A Tech Class of 1965 graduate in chemical engineering and four-year letterman in both track and cross country, Bright will address the College of Applied and Natural Sciences, the College of Business, and the College of Education and Human Sciences at their commencement at 9:30 a.m. and the College of Engineering and Science and the College of Liberal Arts at their 2:30 p.m. ceremony.
Bright followed up his most recent marathon in April with a hike in May to the bottom of the Grand Canyon, down and back in one day. He has already signed up to run the Manitoba Marathon in June, a qualifying race for next year’s Boston Marathon.
His wife of more than 50 years, Suzzanne, is by her own admission “short” and can get lost in the crowd during marathons.

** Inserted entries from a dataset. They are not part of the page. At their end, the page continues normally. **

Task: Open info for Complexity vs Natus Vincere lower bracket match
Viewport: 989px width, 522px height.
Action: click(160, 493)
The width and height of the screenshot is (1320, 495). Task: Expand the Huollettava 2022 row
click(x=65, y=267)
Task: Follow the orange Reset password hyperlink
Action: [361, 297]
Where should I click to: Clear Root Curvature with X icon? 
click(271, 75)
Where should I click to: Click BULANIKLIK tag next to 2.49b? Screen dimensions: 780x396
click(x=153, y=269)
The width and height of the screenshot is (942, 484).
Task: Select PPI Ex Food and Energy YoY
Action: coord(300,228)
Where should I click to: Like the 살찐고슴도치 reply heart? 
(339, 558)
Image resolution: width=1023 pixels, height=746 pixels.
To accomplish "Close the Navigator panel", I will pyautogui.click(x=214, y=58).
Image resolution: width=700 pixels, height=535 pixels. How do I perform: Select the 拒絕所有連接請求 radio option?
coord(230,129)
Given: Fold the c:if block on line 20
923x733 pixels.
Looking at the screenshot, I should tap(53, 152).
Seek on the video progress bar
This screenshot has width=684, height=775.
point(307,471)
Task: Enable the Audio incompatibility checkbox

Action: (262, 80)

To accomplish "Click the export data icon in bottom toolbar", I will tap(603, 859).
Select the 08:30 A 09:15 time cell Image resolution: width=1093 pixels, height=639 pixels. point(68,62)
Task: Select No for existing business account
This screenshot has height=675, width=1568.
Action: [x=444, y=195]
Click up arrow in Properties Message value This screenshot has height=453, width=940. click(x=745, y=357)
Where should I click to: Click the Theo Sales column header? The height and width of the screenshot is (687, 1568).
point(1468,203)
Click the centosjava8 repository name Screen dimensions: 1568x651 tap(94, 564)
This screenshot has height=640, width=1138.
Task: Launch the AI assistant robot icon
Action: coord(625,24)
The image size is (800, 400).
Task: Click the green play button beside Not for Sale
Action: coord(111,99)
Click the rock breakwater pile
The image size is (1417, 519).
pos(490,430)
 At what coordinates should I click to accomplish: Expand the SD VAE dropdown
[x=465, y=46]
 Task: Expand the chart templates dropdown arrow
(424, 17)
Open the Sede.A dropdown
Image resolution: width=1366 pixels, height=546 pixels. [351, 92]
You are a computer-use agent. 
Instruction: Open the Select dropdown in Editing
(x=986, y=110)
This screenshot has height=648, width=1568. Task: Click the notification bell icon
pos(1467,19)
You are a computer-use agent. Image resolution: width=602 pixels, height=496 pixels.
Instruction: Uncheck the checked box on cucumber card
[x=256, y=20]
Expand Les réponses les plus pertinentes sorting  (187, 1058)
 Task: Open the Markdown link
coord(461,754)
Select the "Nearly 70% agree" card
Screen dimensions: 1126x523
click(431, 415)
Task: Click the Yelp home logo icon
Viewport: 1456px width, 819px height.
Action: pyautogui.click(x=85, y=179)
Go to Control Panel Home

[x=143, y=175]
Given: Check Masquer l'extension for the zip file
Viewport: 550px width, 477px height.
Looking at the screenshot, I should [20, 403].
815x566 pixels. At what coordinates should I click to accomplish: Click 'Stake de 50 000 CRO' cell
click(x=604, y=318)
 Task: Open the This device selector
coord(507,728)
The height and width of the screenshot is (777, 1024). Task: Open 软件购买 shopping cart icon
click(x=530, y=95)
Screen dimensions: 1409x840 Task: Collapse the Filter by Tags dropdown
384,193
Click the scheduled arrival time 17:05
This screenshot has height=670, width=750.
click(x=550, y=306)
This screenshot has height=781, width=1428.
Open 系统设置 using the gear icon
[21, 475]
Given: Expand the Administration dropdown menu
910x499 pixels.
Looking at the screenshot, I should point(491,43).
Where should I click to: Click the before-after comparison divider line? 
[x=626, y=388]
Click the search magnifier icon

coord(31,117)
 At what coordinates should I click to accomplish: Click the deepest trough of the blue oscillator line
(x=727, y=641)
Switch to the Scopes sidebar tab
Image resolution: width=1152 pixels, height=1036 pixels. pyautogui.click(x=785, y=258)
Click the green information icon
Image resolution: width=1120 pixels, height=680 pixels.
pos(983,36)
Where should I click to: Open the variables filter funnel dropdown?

But nothing stops the Brights; she lets her husband know she’s cheering him on by waving high in the air a collapsible pointer stick with pink survey tape on its end.
His running is “a blessing,” Bright said, that Suzzanne, their two sons, their wives, and the grandkids celebrate with him, as they did when he turned 80 and ran the Boston Marathon with the whole family on the sidelines.
After graduating from Tech and earning his Master of Science in chemical engineering from LSU, he spent nearly four years working in the field for Dow Chemical in Baton Rouge. He then turned to law, graduated from LSU with his Juris Doctor in 1974, and practiced in his hometown of Shreveport in a small law partnership before retiring at age 64 in 2007.
No stranger to accepting a challenge, Bright was a student manager for three sports in high school until the track coach noticed he was never tired after running with the teams he was keeping scores for. The track coach wanted him, and the baseball coach agreed to let Bright run—if he won. Lose a race, back to being a manager.
Bright did even better than that. He won a track state championship as a high school senior, and then he earned a track scholarship to Tech.
The late Clem Henderson, father of Tech President Jim Henderson and a coach at Fair Park when Bright was a student there, played a big part in jumpstarting Bright’s running career. The beloved multi-sport athlete and coach also taught the young runner a little about the lessons adversity can teach, something Bright is considering passing along to Tech’s spring graduates.
“Life’s not fair, and if you go through life not realizing that, you’re in for an awful lot of disappointments,” Bright said. “But joy comes in overcoming adversity.”
In addition to the two commencement ceremonies, Louisiana Tech is also hosting the Conference USA Baseball Championship. The latest parking and logistical information for campus visitors is available at latech.edu/graduation.